# PASSAGE:
Justice Ends Effort to Stop G.O.P. Challenges in Ohio By JAMES DAO and TERENCE NEILAN COLUMBUS, Ohio, Nov. 2 - If Ohio Democrats went to the polls today believing that they would have to push their way through a wave of challenges from Republican monitors questioning their right to vote, their fears were not realized.
Republicans had been planning to make major use of the challengers in what they called an effort to combat voter fraud; Democrats accused the G.O.P. of planning to use the challengers to try to intimidate voters.
On Monday, in a blow to the Republicans, two federal district judges in Ohio ruled that challenges could not be made, but those decisions were overturned early this morning by an appeals court and later affirmed by the United States Supreme Court, leaving Democrats expecting the worst.
But Mark R. Weaver, the legal counsel for the Ohio Republican Party, said today that party officials had instructed the challengers to lie low at the polls and act more as observers than contestants.
"Given the Democrats' clear strategy of trying to turn each challenge into a ruckus," Mr. Weaver said, "we wanted to make to sure to preserve the right to keep our observers in the polling places."
He added, "If there's litigation later, these will be contemporaneous notes about what happened at these polling places."
In a similar vein, the governor of Ohio, Bob Taft, a Republican, said his party would not actively challenge voters at the polls today but would rather serve mainly as witnesses.
"My understanding is that the challengers, at least the Republican challengers, will only be witnessing," he said in a CNN interview. "They will not be directly asking the election officials to challenge voters, but they will be witnessing the process and then reporting any concerns thereafter to election officials."
In Cincinnati, a challenger for the Hamilton County Democratic Party, Brett Goodson, showed up at a high school polling site and found he was the only challenger there.

# SHORT PROBLEM A:
Render the records below as a JSON list of strings, one string per line and blank lines left out, from the line with "Diana Monsalve (240, 326)" up to and including the line with "protestas (417, 7)".

# SUPPLIED DATA:
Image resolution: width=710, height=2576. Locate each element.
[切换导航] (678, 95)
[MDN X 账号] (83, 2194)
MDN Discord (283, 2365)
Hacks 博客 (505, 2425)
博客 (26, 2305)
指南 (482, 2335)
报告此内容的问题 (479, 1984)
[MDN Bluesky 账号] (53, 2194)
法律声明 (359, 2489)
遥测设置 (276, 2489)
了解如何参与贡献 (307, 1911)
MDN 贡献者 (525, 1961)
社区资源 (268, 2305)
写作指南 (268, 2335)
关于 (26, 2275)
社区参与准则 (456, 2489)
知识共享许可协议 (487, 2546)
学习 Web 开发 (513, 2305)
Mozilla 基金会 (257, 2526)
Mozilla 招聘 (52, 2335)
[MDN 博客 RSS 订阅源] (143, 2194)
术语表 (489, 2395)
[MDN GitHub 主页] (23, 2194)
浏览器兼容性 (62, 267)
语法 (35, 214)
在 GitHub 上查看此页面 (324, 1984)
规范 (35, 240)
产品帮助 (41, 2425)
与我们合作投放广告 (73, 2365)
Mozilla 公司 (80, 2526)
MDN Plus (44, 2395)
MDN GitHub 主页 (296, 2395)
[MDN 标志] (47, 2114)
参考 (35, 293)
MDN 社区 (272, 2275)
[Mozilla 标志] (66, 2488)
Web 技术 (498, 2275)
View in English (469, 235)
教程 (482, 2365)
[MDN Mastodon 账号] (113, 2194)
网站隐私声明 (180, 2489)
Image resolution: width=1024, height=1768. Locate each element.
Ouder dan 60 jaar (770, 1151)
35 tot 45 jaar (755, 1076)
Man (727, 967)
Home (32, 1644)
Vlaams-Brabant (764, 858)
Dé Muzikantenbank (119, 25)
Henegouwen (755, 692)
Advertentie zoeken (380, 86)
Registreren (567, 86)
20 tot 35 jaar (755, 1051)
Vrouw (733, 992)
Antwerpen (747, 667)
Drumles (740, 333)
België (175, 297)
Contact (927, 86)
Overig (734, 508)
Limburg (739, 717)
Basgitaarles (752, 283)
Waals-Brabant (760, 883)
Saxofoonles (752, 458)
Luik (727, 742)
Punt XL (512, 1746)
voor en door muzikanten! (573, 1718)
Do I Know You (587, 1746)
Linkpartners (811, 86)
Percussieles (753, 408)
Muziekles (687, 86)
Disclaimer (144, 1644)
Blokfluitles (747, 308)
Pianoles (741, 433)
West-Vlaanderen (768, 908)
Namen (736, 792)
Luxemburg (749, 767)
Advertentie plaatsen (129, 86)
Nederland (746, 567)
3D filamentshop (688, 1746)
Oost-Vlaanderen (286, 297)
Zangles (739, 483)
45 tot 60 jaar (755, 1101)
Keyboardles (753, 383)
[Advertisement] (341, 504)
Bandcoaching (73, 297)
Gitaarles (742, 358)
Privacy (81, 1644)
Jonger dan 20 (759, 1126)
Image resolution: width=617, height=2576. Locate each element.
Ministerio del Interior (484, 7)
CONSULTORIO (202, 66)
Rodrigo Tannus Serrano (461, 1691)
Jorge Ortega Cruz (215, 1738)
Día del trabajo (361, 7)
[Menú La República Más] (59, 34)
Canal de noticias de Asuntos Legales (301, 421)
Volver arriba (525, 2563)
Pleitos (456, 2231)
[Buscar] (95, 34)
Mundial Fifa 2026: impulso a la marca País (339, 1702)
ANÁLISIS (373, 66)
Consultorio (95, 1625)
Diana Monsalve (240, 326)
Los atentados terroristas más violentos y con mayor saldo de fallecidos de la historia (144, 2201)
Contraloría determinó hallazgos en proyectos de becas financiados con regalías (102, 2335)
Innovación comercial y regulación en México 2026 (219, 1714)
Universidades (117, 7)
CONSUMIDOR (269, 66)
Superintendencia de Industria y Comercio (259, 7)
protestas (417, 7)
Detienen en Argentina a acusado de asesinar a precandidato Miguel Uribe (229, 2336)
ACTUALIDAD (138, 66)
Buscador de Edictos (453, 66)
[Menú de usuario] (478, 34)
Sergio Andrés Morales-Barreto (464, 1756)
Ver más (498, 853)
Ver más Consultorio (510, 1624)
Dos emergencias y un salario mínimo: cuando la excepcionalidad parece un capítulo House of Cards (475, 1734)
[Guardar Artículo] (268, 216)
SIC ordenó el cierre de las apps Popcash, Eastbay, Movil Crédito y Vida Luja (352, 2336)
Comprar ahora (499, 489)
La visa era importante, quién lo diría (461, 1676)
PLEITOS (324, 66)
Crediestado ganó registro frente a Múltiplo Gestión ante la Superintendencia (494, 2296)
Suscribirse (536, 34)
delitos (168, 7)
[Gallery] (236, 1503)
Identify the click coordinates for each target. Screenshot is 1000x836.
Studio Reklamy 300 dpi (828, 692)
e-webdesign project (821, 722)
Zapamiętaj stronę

# SHORT PROBLEM B:
Please continue the article above on the Ohio poll challengers, starting after its final sentence.

# EXPECTED OUTPUT A:
[
  "Diana Monsalve (240, 326)",
  "Los atentados terroristas más violentos y con mayor saldo de fallecidos de la historia (144, 2201)",
  "Contraloría determinó hallazgos en proyectos de becas financiados con regalías (102, 2335)",
  "Innovación comercial y regulación en México 2026 (219, 1714)",
  "Universidades (117, 7)",
  "CONSUMIDOR (269, 66)",
  "Superintendencia de Industria y Comercio (259, 7)",
  "protestas (417, 7)"
]

# EXPECTED OUTPUT B:
"My understanding is that the Republicans would put a challenger in every minority voting location, so I'm surprised I'm not seeing them," said Mr. Goodson, a Cincinnati lawyer who is among 250 local attorneys hired by the Democrats to monitor the election.
"We were told that Republicans would try to disenfranchise voters," he added. "My role here is to help voters exercise their right to vote."
An official of the Election Protection Coalition, Debra Hirschberg, said as she stood outside a polling station at the Fairhill Center for the Aging, on the city line between Cleveland and Cleveland Heights: "The polls are short-staffed, and they're overwhelmed. There are challengers, but no Republicans. They're Democrats, and they say they're facilitating, not challenging."
Most polling places on the east side of Cleveland had long lines early. Voters reported waits ranging from a minute to 40 minutes, but people were sticking it out. "They're not leaving, they're standing there," said a voter who emerged after waiting through a line of about 30 people at one of the Cleveland polling places.
As part of the legal see-sawing, Justice John Paul Stevens of the United States Supreme Court refused today to set aside an early-morning Ohio appeals court ruling that allowed Republicans to send challengers to polling places, effectively ending efforts by Democrats to block what they had cast as an effort to intimidate minority voters in this battleground state.
Justice Stevens acted on an emergency request shortly before polls opened in Ohio and elsewhere across the nation.
He said practical considerations, like the difficulty of reviewing all the relevant filings in two lower federal courts that had blocked Republicans from placing thousands of people inside polling places, and the limited amount of time available, weighed against granting the requested relief and reinstating the two orders.
"The hour is late and time is short," Justice Stevens said in declining to refer the matter to the full Supreme Court.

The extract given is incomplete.